## START

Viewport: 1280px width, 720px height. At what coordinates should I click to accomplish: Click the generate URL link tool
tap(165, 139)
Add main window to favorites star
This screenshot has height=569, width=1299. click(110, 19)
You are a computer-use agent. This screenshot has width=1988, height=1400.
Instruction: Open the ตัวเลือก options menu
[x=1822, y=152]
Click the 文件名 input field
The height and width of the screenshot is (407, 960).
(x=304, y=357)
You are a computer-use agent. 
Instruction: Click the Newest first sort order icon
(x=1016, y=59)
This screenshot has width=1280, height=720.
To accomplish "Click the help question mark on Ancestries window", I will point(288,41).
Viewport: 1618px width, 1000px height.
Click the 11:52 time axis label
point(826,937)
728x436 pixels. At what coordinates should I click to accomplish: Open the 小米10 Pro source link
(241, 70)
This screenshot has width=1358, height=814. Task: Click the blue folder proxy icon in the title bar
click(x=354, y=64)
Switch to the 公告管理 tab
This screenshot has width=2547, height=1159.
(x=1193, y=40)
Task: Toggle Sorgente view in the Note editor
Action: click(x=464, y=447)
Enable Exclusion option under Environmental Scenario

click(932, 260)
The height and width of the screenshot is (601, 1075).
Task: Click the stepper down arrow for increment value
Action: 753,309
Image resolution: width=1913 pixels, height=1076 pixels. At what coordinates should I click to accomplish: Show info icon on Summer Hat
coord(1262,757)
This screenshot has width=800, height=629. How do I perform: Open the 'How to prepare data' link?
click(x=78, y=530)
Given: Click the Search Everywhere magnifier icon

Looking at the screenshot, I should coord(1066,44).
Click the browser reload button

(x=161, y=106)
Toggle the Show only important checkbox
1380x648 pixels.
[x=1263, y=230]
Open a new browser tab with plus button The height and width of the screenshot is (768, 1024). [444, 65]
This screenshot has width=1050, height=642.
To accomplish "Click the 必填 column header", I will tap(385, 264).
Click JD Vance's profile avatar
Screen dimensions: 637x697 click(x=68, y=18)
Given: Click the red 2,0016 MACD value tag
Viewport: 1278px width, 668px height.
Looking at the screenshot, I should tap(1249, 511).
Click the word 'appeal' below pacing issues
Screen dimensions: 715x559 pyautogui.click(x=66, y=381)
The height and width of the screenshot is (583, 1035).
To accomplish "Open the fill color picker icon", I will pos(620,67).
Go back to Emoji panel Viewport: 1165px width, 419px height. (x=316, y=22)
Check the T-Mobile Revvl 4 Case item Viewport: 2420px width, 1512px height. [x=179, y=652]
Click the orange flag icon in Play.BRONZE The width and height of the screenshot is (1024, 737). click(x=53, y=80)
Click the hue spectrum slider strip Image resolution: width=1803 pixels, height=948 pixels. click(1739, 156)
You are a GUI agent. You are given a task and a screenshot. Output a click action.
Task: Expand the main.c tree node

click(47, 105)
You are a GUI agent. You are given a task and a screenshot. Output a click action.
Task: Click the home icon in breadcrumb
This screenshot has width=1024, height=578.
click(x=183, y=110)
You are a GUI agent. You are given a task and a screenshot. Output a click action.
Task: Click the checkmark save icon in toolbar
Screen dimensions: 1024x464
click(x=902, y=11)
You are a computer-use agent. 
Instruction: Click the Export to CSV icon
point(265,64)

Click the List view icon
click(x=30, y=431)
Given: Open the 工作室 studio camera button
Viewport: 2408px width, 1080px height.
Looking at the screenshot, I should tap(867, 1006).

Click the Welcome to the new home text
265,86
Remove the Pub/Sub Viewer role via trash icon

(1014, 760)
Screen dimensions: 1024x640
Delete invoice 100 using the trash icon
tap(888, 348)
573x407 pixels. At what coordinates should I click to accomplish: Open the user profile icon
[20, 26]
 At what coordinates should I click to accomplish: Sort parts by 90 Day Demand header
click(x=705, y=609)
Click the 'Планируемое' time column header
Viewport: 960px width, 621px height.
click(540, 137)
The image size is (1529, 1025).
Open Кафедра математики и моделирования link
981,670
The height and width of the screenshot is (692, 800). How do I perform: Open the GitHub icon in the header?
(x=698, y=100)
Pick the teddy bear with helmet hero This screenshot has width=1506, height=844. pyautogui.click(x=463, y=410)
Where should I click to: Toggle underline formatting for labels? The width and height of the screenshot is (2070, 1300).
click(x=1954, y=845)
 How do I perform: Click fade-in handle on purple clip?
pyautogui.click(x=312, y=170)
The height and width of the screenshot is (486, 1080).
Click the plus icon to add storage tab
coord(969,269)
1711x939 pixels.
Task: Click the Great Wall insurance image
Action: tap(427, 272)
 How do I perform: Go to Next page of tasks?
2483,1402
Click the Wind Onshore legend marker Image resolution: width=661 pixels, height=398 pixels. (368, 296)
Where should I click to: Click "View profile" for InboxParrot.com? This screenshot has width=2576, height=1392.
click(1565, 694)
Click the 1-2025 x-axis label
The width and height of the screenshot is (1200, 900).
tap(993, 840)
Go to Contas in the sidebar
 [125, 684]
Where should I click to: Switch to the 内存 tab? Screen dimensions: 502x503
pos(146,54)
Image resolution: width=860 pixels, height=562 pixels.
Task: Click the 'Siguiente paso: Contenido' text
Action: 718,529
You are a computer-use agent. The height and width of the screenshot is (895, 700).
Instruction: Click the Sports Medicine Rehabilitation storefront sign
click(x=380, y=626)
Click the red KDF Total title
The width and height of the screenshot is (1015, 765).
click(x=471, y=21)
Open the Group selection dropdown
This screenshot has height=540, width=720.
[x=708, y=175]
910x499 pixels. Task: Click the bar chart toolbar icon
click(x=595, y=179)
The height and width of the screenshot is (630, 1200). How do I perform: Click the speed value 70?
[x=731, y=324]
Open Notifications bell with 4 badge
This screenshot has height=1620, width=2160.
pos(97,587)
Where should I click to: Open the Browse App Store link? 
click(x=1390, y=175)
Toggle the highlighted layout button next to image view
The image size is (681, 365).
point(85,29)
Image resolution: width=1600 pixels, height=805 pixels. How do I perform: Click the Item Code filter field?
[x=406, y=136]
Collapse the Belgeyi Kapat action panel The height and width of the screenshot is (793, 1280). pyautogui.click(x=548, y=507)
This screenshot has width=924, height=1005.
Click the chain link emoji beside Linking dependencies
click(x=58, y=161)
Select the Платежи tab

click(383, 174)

## END

▶ [TASK GOAL]:
Copy out every line of the data above, unchanged and in the same order.

▶ [ANSWER]:
Viewport: 1280px width, 720px height. At what coordinates should I click to accomplish: Click the generate URL link tool
tap(165, 139)
Add main window to favorites star
This screenshot has height=569, width=1299. click(110, 19)
You are a computer-use agent. This screenshot has width=1988, height=1400.
Instruction: Open the ตัวเลือก options menu
[x=1822, y=152]
Click the 文件名 input field
The height and width of the screenshot is (407, 960).
(x=304, y=357)
You are a computer-use agent. 
Instruction: Click the Newest first sort order icon
(x=1016, y=59)
This screenshot has width=1280, height=720.
To accomplish "Click the help question mark on Ancestries window", I will point(288,41).
Viewport: 1618px width, 1000px height.
Click the 11:52 time axis label
point(826,937)
728x436 pixels. At what coordinates should I click to accomplish: Open the 小米10 Pro source link
(241, 70)
This screenshot has width=1358, height=814. Task: Click the blue folder proxy icon in the title bar
click(x=354, y=64)
Switch to the 公告管理 tab
This screenshot has width=2547, height=1159.
(x=1193, y=40)
Task: Toggle Sorgente view in the Note editor
Action: click(x=464, y=447)
Enable Exclusion option under Environmental Scenario

click(932, 260)
The height and width of the screenshot is (601, 1075).
Task: Click the stepper down arrow for increment value
Action: 753,309
Image resolution: width=1913 pixels, height=1076 pixels. At what coordinates should I click to accomplish: Show info icon on Summer Hat
coord(1262,757)
This screenshot has width=800, height=629. How do I perform: Open the 'How to prepare data' link?
click(x=78, y=530)
Given: Click the Search Everywhere magnifier icon

Looking at the screenshot, I should coord(1066,44).
Click the browser reload button

(x=161, y=106)
Toggle the Show only important checkbox
1380x648 pixels.
[x=1263, y=230]
Open a new browser tab with plus button The height and width of the screenshot is (768, 1024). [444, 65]
This screenshot has width=1050, height=642.
To accomplish "Click the 必填 column header", I will tap(385, 264).
Click JD Vance's profile avatar
Screen dimensions: 637x697 click(x=68, y=18)
Given: Click the red 2,0016 MACD value tag
Viewport: 1278px width, 668px height.
Looking at the screenshot, I should tap(1249, 511).
Click the word 'appeal' below pacing issues
Screen dimensions: 715x559 pyautogui.click(x=66, y=381)
The height and width of the screenshot is (583, 1035).
To accomplish "Open the fill color picker icon", I will pos(620,67).
Go back to Emoji panel Viewport: 1165px width, 419px height. (x=316, y=22)
Check the T-Mobile Revvl 4 Case item Viewport: 2420px width, 1512px height. [x=179, y=652]
Click the orange flag icon in Play.BRONZE The width and height of the screenshot is (1024, 737). click(x=53, y=80)
Click the hue spectrum slider strip Image resolution: width=1803 pixels, height=948 pixels. click(1739, 156)
You are a GUI agent. You are given a task and a screenshot. Output a click action.
Task: Expand the main.c tree node

click(47, 105)
You are a GUI agent. You are given a task and a screenshot. Output a click action.
Task: Click the home icon in breadcrumb
This screenshot has width=1024, height=578.
click(x=183, y=110)
You are a GUI agent. You are given a task and a screenshot. Output a click action.
Task: Click the checkmark save icon in toolbar
Screen dimensions: 1024x464
click(x=902, y=11)
You are a computer-use agent. 
Instruction: Click the Export to CSV icon
point(265,64)

Click the List view icon
click(x=30, y=431)
Given: Open the 工作室 studio camera button
Viewport: 2408px width, 1080px height.
Looking at the screenshot, I should tap(867, 1006).

Click the Welcome to the new home text
265,86
Remove the Pub/Sub Viewer role via trash icon

(1014, 760)
Screen dimensions: 1024x640
Delete invoice 100 using the trash icon
tap(888, 348)
573x407 pixels. At what coordinates should I click to accomplish: Open the user profile icon
[20, 26]
 At what coordinates should I click to accomplish: Sort parts by 90 Day Demand header
click(x=705, y=609)
Click the 'Планируемое' time column header
Viewport: 960px width, 621px height.
click(540, 137)
The image size is (1529, 1025).
Open Кафедра математики и моделирования link
981,670
The height and width of the screenshot is (692, 800). How do I perform: Open the GitHub icon in the header?
(x=698, y=100)
Pick the teddy bear with helmet hero This screenshot has width=1506, height=844. pyautogui.click(x=463, y=410)
Where should I click to: Toggle underline formatting for labels? The width and height of the screenshot is (2070, 1300).
click(x=1954, y=845)
 How do I perform: Click fade-in handle on purple clip?
pyautogui.click(x=312, y=170)
The height and width of the screenshot is (486, 1080).
Click the plus icon to add storage tab
coord(969,269)
1711x939 pixels.
Task: Click the Great Wall insurance image
Action: tap(427, 272)
 How do I perform: Go to Next page of tasks?
2483,1402
Click the Wind Onshore legend marker Image resolution: width=661 pixels, height=398 pixels. (368, 296)
Where should I click to: Click "View profile" for InboxParrot.com? This screenshot has width=2576, height=1392.
click(1565, 694)
Click the 1-2025 x-axis label
The width and height of the screenshot is (1200, 900).
tap(993, 840)
Go to Contas in the sidebar
 [125, 684]
Where should I click to: Switch to the 内存 tab? Screen dimensions: 502x503
pos(146,54)
Image resolution: width=860 pixels, height=562 pixels.
Task: Click the 'Siguiente paso: Contenido' text
Action: 718,529
You are a computer-use agent. The height and width of the screenshot is (895, 700).
Instruction: Click the Sports Medicine Rehabilitation storefront sign
click(x=380, y=626)
Click the red KDF Total title
The width and height of the screenshot is (1015, 765).
click(x=471, y=21)
Open the Group selection dropdown
This screenshot has height=540, width=720.
[x=708, y=175]
910x499 pixels. Task: Click the bar chart toolbar icon
click(x=595, y=179)
The height and width of the screenshot is (630, 1200). How do I perform: Click the speed value 70?
[x=731, y=324]
Open Notifications bell with 4 badge
This screenshot has height=1620, width=2160.
pos(97,587)
Where should I click to: Open the Browse App Store link? 
click(x=1390, y=175)
Toggle the highlighted layout button next to image view
The image size is (681, 365).
point(85,29)
Image resolution: width=1600 pixels, height=805 pixels. How do I perform: Click the Item Code filter field?
[x=406, y=136]
Collapse the Belgeyi Kapat action panel The height and width of the screenshot is (793, 1280). pyautogui.click(x=548, y=507)
This screenshot has width=924, height=1005.
Click the chain link emoji beside Linking dependencies
click(x=58, y=161)
Select the Платежи tab

click(383, 174)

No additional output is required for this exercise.